**EXERCISE INSTRUCTIONS**
Copy out everything from the start of the entries below down to the line containing "center [793, 315].", with "Image resolution" changed to "Screen size" and nothing else altered.

**SUPPLIED ENTRIES**
start
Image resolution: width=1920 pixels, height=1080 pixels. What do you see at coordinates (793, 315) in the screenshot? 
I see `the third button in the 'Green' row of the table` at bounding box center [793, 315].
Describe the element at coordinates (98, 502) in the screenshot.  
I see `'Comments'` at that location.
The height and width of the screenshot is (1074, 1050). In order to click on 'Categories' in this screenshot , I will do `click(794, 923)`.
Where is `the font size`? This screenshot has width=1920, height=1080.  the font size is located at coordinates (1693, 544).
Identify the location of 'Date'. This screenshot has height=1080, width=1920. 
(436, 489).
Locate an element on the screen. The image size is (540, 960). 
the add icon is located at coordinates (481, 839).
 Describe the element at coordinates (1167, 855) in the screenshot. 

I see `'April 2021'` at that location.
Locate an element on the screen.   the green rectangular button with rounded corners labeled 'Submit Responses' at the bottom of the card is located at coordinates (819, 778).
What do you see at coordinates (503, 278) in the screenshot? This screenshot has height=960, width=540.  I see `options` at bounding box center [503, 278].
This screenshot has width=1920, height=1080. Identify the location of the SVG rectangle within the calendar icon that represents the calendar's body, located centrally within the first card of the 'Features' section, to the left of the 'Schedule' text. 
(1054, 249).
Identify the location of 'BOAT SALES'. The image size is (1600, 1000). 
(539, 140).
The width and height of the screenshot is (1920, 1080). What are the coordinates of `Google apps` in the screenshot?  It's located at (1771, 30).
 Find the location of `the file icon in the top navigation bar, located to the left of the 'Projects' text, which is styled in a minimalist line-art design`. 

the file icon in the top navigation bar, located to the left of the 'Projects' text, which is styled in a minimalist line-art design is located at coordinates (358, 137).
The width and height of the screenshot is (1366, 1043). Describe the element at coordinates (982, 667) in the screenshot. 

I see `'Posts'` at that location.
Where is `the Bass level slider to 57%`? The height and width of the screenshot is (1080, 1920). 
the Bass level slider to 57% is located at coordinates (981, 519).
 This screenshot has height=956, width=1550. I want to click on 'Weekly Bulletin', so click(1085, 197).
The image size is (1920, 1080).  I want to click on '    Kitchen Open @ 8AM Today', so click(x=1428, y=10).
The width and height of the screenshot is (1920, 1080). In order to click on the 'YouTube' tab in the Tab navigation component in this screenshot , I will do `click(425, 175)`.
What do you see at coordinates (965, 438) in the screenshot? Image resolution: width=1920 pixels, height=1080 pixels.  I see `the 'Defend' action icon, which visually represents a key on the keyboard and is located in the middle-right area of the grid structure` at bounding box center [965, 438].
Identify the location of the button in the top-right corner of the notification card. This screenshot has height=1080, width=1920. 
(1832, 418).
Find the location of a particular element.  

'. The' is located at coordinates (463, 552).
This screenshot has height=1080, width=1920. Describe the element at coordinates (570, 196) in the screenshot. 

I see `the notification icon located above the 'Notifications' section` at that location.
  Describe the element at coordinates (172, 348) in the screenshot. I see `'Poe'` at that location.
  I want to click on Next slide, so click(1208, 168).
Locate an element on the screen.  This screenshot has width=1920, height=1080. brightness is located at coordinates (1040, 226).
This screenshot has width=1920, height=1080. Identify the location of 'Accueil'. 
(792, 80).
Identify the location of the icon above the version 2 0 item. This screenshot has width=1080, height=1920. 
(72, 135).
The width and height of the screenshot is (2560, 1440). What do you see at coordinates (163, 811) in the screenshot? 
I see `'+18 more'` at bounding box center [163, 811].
end
**WORKED ANSWER**
Screen size: width=1920 pixels, height=1080 pixels. What do you see at coordinates (793, 315) in the screenshot? 
I see `the third button in the 'Green' row of the table` at bounding box center [793, 315].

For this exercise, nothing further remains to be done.